SG20 Acral peeling skin syndrome mimicking epidermolysis bullosa simplex
Liana Victory, Jessica Baird, Dimitar Krastev, Dedee MurrellAbstract
Acral peeling skin syndrome (APSS) is a rare autosomal recessive genodermatosis characterized by superficial exfoliation of the outermost epidermal layers and acral blistering. Due to overlapping clinical and histopathological features, APSS may be misdiagnosed as epidermolysis bullosa simplex (EBS; now termed KRT5-pEDD-EBS and KRT14-pEDD-EBS). The TGM5 gene encodes the enzyme transglutaminase-5, which maintains stratum corneum integrity. In APSS, a pathogenic variant in TGM5 typically results in cleavage at the junction of the stratum granulosum and stratum corneum. We report a case demonstrating the phenotypic and histopathological overlap in EBS and APSS. This case details an 18-year-old woman with lifelong acral blistering, initially suspected to have EBS, evaluated through clinical assessment, histopathology, immunofluorescence antigen mapping and targeted gene panel sequencing. The patient, conceived via in vitro fertilization to nonconsanguineous parents, presented from birth with recurrent blistering and peeling of the hands and feet in an acral distribution characteristic of EBS. Her past medical history was notable for left Duane anomaly, polydactyly at birth, pyloric stenosis, syndactyly of the toes, and hydronephrosis diagnosed in infancy. Although epidermolysis bullosa has been described in association with pyloric stenosis, the working diagnosis of EBS failed to unify her broader clinical phenotype, including polydactyly and toe webbing. Histopathology demonstrated intraepidermal blistering above the basal layer.

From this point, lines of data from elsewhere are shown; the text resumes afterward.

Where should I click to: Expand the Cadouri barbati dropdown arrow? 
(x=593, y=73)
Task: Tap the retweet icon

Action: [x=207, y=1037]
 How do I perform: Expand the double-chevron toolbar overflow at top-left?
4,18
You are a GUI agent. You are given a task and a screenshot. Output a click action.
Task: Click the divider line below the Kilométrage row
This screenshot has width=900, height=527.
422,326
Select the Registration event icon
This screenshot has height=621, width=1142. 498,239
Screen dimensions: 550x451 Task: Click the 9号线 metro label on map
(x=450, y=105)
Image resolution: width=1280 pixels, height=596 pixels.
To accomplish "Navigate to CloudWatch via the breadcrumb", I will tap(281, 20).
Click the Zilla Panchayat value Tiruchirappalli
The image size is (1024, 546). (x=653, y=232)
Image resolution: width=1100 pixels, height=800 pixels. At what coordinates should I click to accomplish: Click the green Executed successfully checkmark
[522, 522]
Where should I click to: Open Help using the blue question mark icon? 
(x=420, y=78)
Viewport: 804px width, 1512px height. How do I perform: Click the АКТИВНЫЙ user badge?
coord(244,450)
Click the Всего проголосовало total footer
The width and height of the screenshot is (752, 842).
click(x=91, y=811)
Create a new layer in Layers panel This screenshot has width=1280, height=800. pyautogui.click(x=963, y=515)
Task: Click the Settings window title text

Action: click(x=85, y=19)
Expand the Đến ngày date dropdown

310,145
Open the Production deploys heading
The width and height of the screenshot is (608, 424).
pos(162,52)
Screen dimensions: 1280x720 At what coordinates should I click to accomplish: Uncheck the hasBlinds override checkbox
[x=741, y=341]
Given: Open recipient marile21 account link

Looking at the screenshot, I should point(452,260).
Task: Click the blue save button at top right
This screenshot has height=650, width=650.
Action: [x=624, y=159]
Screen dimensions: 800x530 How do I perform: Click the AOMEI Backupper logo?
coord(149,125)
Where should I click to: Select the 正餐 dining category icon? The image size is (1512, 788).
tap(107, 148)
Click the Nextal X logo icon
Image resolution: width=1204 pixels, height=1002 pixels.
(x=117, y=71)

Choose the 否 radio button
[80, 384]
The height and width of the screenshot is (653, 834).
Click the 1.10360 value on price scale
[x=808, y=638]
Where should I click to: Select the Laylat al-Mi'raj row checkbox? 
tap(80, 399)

Immunofluorescence showed preserved basement membrane zone components with strong keratin 5/6 and keratin 14 staining. Electron microscopy supported EBS due to the basal cell cytoplasm forming the blister floor; however, KRT5 and KRT14 testing done in childhood was negative. In adolescence, worsening acral peeling and subungual haemorrhage prompted further evaluation. Targeted sequencing identified a homozygous pathogenic TGM5 variant (c.337G>T; p.Gly133Cys), confirming APSS. There is a significant phenotypic and histopathological overlap between APSS and EBS, which can lead to prolonged misdiagnosis. Genetic testing is therefore crucial for accurate diagnosis of autoimmune blistering disorders.